Input records section start

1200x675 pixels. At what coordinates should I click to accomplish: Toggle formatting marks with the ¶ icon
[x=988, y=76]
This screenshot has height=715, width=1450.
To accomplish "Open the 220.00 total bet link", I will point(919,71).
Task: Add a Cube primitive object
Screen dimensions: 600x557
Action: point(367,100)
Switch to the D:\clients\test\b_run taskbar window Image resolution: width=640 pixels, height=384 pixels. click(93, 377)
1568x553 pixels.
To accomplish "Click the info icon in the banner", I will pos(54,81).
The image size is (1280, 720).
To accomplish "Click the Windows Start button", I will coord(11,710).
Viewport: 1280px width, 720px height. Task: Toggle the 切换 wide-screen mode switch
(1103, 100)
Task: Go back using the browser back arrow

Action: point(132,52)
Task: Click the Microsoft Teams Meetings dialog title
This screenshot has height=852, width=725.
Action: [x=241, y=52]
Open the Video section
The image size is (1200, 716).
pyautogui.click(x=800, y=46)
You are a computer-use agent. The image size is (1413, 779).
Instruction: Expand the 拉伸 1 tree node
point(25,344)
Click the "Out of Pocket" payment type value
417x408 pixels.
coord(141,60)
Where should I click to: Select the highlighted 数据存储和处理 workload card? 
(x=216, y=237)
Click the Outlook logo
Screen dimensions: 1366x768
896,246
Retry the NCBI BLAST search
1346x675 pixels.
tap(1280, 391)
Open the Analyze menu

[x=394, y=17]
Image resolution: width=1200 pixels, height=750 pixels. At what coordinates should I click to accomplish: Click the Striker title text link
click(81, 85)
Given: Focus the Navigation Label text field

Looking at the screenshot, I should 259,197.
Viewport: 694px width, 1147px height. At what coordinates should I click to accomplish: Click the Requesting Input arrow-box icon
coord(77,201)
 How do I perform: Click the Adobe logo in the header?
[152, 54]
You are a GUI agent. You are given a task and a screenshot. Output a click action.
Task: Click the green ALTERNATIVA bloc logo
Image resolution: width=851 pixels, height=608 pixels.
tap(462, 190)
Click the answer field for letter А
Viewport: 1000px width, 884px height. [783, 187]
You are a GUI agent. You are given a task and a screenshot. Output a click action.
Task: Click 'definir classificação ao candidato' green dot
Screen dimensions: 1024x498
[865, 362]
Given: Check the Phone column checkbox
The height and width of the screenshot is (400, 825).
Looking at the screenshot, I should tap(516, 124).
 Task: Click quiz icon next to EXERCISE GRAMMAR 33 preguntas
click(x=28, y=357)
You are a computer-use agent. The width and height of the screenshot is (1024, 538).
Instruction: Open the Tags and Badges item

Input records section end

Your goal → Scan the entries above for the word "green" and collect each line holding it.

Result of the exercise →
Task: Click the green ALTERNATIVA bloc logo
Task: Click 'definir classificação ao candidato' green dot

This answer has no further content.